:: What the task requires ::
Look through the entries below. Report each line that has the word "will" in it.
Start of Block
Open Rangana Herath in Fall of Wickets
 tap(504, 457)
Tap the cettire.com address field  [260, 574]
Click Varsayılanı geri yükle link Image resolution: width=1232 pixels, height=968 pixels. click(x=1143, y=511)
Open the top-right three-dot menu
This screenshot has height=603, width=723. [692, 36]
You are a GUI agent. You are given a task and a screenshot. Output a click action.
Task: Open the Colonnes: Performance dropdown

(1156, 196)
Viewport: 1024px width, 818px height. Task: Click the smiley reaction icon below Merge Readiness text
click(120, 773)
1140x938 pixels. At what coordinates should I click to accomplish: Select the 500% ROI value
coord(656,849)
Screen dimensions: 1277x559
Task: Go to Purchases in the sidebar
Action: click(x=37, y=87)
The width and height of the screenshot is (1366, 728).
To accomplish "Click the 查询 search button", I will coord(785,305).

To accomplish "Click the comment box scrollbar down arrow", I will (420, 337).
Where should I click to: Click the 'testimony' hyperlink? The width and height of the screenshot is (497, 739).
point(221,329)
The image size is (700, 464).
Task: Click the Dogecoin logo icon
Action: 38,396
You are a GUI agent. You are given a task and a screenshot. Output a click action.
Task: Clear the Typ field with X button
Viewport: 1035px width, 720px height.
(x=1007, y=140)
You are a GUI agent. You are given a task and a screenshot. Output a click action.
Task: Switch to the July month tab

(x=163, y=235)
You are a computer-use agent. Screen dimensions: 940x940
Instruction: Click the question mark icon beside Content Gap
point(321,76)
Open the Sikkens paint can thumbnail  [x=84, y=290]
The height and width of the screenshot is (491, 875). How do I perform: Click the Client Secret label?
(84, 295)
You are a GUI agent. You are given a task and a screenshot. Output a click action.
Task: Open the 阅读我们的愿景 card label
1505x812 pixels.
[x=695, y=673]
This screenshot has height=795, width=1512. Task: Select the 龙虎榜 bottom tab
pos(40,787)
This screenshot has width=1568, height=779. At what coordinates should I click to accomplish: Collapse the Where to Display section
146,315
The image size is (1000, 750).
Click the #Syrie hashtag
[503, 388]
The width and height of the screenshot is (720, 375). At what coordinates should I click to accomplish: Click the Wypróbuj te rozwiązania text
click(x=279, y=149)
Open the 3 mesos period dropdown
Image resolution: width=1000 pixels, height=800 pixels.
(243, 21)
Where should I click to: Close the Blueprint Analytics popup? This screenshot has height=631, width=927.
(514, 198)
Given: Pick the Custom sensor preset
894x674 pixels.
End of Block
:: Answer section ::
To accomplish "Click the 查询 search button", I will coord(785,305).
To accomplish "Click the comment box scrollbar down arrow", I will (420, 337).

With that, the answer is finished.